Recently, Pakistan’s pharma industry has come under fire for the increasing prices of drugs. While this column would like to maintain that medicine should remain affordable to the public, the pricing policy from the government, on the other hand, should not discourage the manufacturers. Otherwise, the whole thing becomes counterproductive; investment into the sector dries up and companies start wrapping up or introducing counterfeits.
Drug manufacturers in the country have not been allowed any price increases since 2001; not even for inflation. Thus, the price of a medicine fifteen years ago would look about the same as its price today. Think of what that would do to a business.
To this end, there was a provision of “hardship cases” from DRAP; drugs that were being sold at losses were granted certain price increases. Moreover, an SRO was issued in late 2013, granting price increase of 15 percent on products that were not granted any price increase since 2001. This SRO was revoked immediately, but the Pakistan Pharmaceutical Manufacturers’ Association (PPMA) filed a petition with the Sindh High Court that gave a stay order to some of the companies on the price increase.

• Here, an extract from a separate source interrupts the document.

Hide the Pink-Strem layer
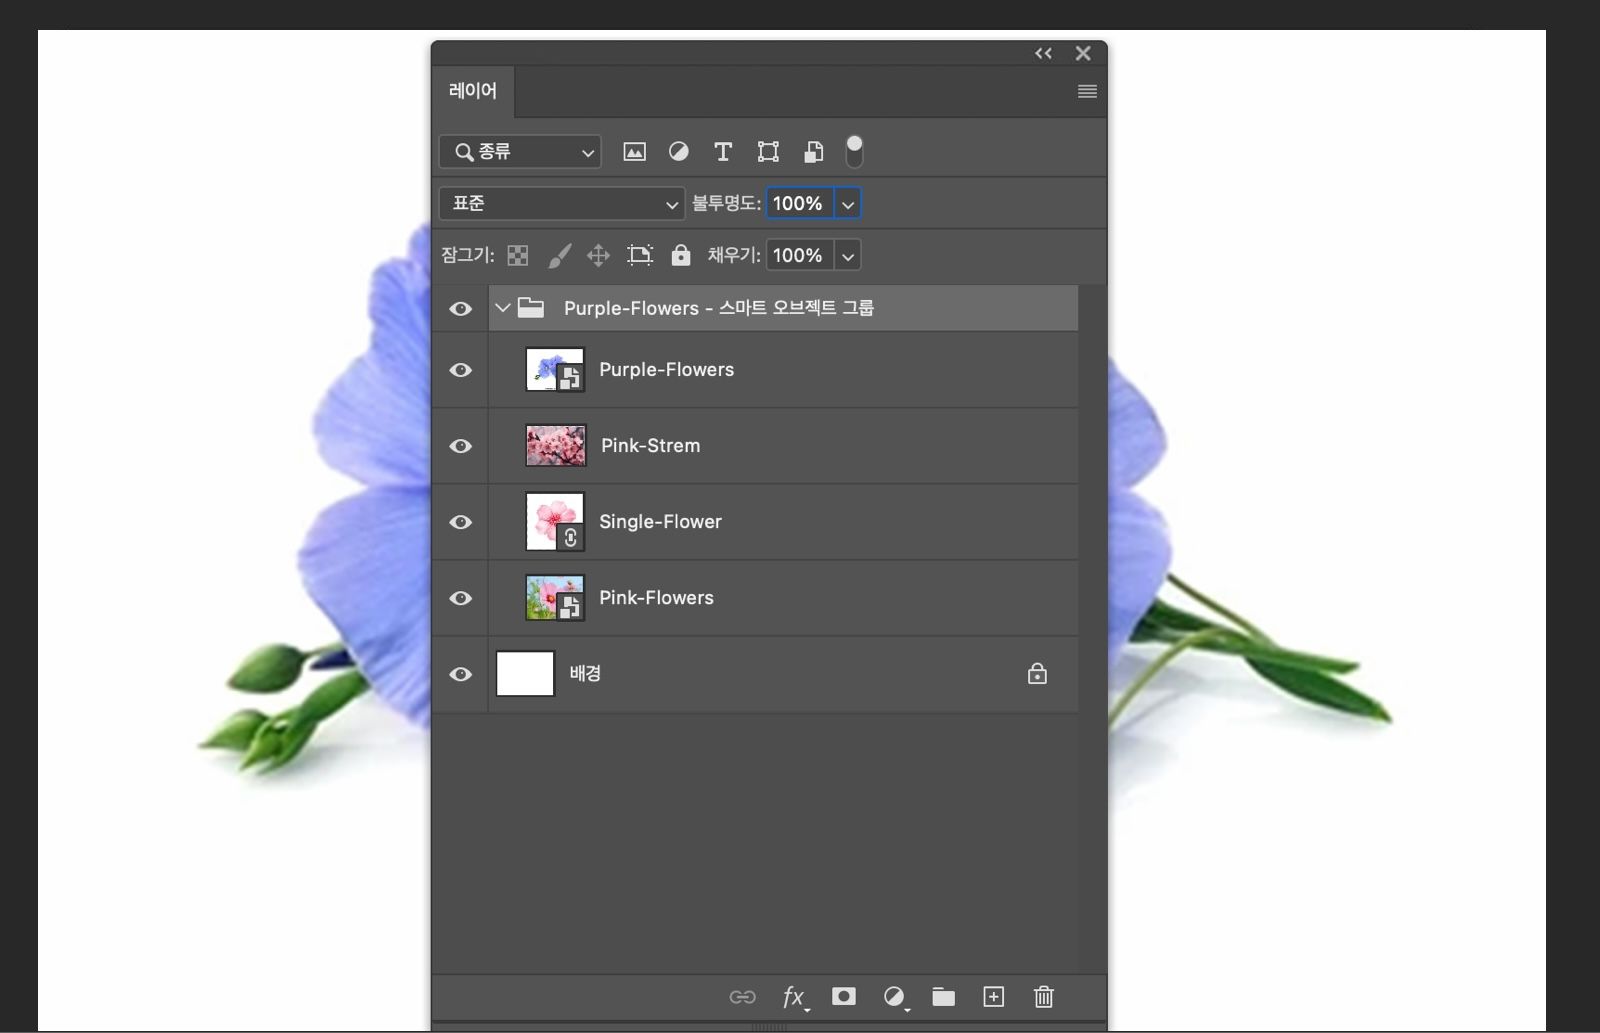The width and height of the screenshot is (1600, 1033). (x=460, y=446)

Then, around March of last year, a new drug pricing policy was on the cards for a while but this was later rejected. Moreover, some big companies opted for hardship cases that remained pending for months on end but were never approved. This brings us to the present day.
Pharma companies went to the Sindh High Court in January and increased the prices of their drugs, saying it was not viable to manufacture the medicines at the designated rate; DRAP has failed to come up with a pricing policy, leaving things in limbo. Hardship cases have been pending for over nine months, an industry source told BR Research. With all this, the Sindh High Court granted pharmaceuticals a price increase. Now, the health ministry has been jolted into action and is trying to reduce the prices, which the pharma companies have obtained a fresh stay order on.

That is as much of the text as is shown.